= 1988 in chess =

Events in chess in 1988.

==Top players==

Kasparov and Karpov remained the top two players in the world, positions that they had held since July 1982. Over the year, Dutch player Jan Timman and Alexander Beliavsky of the USSR moved up the list, whilst Andrei Sokolov from the USSR and Ljubomir Ljubojević of Yugoslavia moved down.

January 1988 FIDE rating list. Top 11 players

| Elo | FIDE Top Eleven Men | FIDE Top Eleven Women | Elo |
|---|---|---|---|
| 2750 | Garry Kasparov (URS) | Maia Chiburdanidze (URS) | 2560 |
| 2715 | Anatoly Karpov (URS) | Nona Gaprindashvili (URS) | 2485 |
| 2675 | Jan Timman (NED) | Zsuzsa Polgar (HUN) | 2475 |
| 2645 | Alexander Beliavsky (URS) | Nana Ioseliani (URS) | 2455 |
| 2640 | Viktor Korchnoi (CHE) | Pia Cramling (SWE) | 2435 |
| 2630 | Mikhail Tal (URS) | Ketevan Arakhamia (URS) | 2420 |
| 2630 | Predrag Nikolić (YUG) | Nana Alexandria (URS) | 2415 |
| 2630 | Nigel Short (ENG) | Marta Litinskaya-Shul (URS) | 2415 |
| 2625 | Artur Yusupov (URS) | Elena Akhmilovskaya (URS) | 2400 |
| 2625 | Jon Speelman (ENG) | Agnieszka Brustman (POL) | 2395 |
| 2625 | Mikhail Gurevich (URS) | Anna Akhsharumova (USA) | 2385 |

==Events==
The following major chess tournaments took place in 1988:

===Grandmasters Association World Cup===
The first three tournaments of the Grandmasters Association's World Cup were held in 1988, with some of the world's best players invited.

- 1 April – 22 April: The first tournament was held in Brussels and won by Karpov with 11/16, ahead of Valery Salov with 10.
- 14 June – 3 July: The second tournament was held in Belfort, France, and won by Kasparov with 11½/15, ahead of Karpov with 10½.
- 3 October – 24 October: The third tournament was held in Reykjavík and was again won by Kasparov, with 11/17. Beliavsky was second, with 10½/15.

===28th Chess Olympiad===

The 28th Chess Olympiad in Thessaloniki, Greece, was held between 12 November and 30 November. It was won by the USSR, ahead of England in second and the Netherlands in third.

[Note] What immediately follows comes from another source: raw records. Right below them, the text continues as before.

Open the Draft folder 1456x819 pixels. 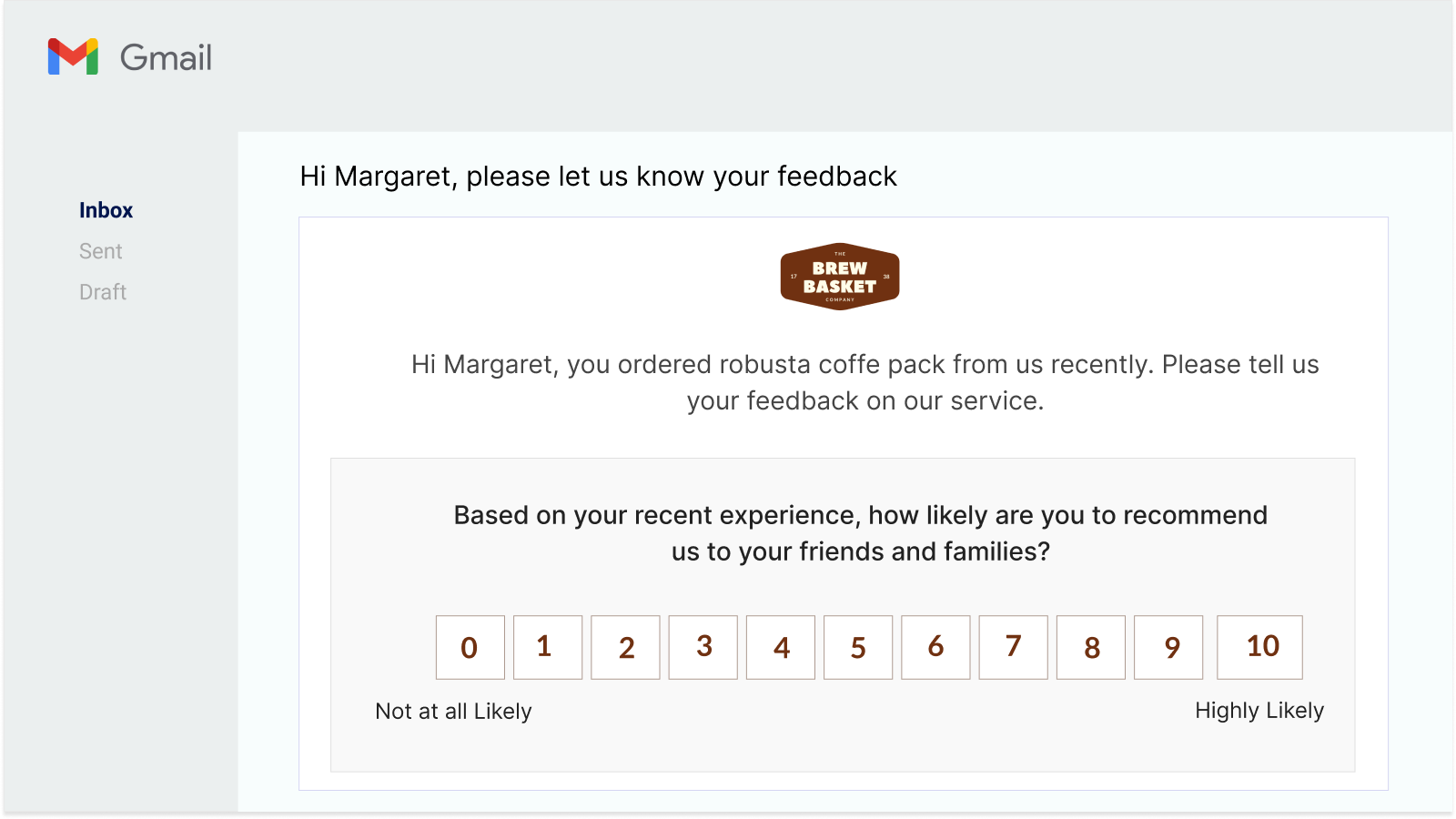click(102, 292)
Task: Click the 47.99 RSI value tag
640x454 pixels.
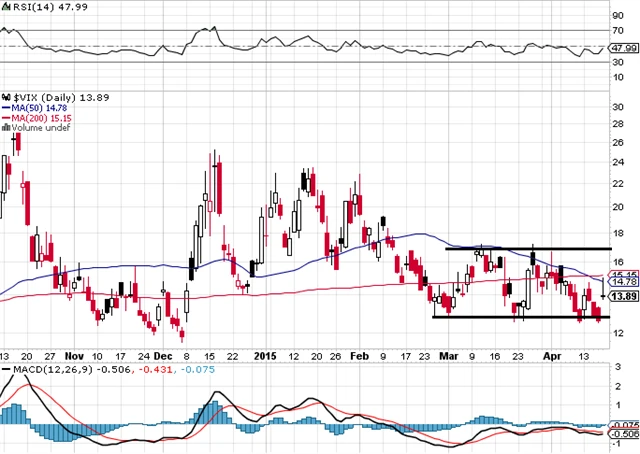Action: pyautogui.click(x=624, y=47)
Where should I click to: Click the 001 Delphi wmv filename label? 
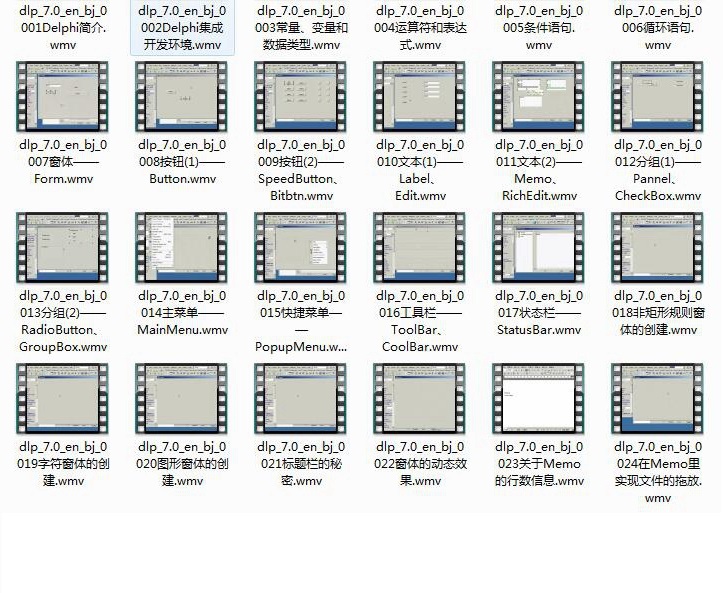pyautogui.click(x=63, y=28)
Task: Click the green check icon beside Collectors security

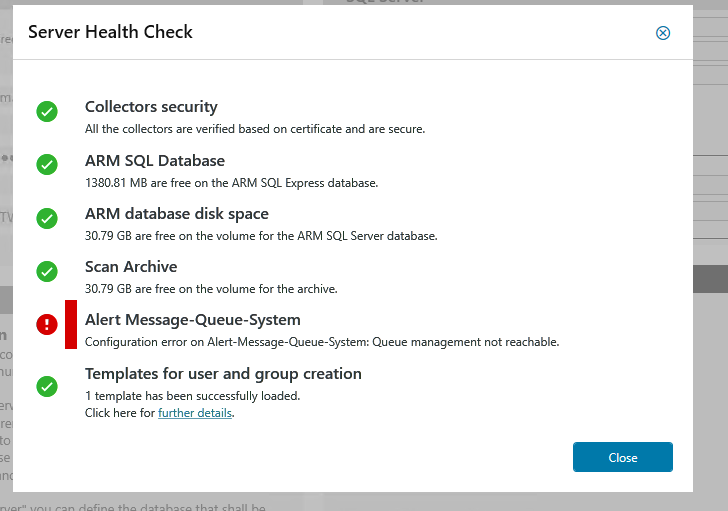Action: tap(47, 112)
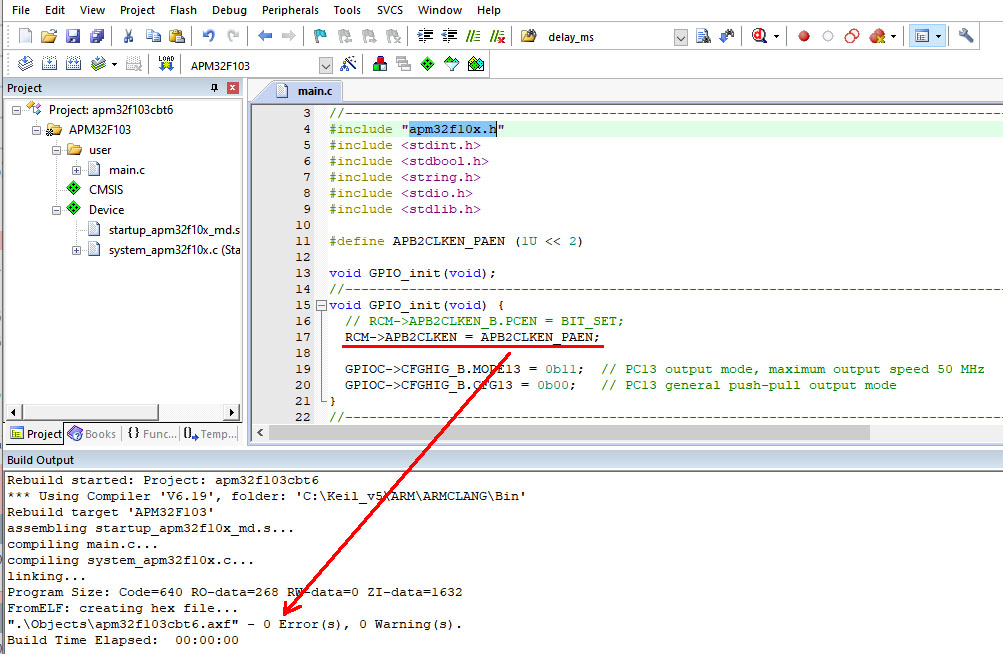
Task: Collapse the user folder in project tree
Action: [x=56, y=150]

The gold medal on the first board was won by Kasparov of USSR with 8½/10. Lajos Portisch of Hungary was second, also scoring 8½, but from 11 games.

The Women's Chess Olympiad was held alongside the open tournament. The winners were Hungary, ahead of the USSR and Yugoslavia.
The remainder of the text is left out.